## [TASK INPUT]
□ □ □ □ □ □ □

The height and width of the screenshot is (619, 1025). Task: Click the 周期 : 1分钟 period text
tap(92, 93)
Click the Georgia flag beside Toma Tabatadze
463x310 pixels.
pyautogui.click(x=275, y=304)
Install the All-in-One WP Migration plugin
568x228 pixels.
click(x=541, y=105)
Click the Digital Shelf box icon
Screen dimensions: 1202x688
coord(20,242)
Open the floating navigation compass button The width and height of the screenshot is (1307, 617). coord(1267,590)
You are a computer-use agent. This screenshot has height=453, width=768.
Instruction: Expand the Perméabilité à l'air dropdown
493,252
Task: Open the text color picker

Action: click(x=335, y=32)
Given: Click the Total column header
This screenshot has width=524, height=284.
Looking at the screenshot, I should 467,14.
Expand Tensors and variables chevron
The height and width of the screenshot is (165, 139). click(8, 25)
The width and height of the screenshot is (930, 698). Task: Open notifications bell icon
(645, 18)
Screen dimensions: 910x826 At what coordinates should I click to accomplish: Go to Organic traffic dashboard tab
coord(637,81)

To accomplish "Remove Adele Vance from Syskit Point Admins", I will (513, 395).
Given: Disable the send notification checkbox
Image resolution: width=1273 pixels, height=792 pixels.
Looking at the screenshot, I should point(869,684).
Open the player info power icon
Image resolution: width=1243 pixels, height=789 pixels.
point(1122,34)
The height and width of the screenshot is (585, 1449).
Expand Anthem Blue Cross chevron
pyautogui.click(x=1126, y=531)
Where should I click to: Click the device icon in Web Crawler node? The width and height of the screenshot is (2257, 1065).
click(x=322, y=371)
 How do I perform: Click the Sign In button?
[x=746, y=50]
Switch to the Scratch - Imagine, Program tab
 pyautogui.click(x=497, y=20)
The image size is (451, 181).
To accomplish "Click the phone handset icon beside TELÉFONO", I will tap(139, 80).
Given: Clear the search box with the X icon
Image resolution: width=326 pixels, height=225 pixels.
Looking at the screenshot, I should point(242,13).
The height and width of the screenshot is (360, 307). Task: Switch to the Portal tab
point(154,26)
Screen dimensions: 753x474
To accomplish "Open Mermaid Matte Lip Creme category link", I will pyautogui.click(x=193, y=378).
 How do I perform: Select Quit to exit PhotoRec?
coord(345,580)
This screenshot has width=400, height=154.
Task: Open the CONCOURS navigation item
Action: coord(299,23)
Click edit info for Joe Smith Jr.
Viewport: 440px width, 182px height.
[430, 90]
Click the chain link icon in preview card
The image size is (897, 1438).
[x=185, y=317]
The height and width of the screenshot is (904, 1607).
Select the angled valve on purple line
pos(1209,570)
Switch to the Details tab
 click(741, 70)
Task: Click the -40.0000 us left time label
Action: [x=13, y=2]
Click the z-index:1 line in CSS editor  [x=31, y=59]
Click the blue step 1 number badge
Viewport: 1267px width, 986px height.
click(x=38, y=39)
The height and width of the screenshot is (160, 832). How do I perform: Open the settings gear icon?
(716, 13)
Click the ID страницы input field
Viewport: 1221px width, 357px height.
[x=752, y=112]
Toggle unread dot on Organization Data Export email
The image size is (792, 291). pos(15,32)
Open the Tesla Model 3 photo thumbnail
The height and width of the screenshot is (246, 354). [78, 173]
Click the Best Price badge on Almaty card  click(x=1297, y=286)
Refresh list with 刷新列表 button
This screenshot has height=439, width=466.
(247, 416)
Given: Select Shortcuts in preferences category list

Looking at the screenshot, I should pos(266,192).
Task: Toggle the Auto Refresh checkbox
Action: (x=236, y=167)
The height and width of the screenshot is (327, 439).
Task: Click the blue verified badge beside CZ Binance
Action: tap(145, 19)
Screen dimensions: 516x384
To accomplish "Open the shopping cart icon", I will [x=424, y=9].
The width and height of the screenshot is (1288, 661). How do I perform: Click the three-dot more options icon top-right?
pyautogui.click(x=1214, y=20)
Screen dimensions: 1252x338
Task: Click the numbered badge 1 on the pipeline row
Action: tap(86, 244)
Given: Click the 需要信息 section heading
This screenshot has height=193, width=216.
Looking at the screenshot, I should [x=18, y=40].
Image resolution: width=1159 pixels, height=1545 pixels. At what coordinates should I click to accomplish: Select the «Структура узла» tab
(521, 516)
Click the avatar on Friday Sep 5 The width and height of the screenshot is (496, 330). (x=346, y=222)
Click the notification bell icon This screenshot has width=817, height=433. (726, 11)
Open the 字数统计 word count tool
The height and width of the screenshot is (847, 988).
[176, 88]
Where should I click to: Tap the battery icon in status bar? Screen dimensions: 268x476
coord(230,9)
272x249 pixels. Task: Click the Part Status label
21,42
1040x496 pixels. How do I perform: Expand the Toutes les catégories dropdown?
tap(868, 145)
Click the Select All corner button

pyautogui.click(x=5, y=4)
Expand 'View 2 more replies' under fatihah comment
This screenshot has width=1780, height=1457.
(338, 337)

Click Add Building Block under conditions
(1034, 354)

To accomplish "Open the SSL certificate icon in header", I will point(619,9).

□ □ □ □ □ □ □

## [ACTION ITEM]
List all lines from the entries that include the word "link".

## [TASK RESULT]
To accomplish "Open Mermaid Matte Lip Creme category link", I will pyautogui.click(x=193, y=378).
Click the chain link icon in preview card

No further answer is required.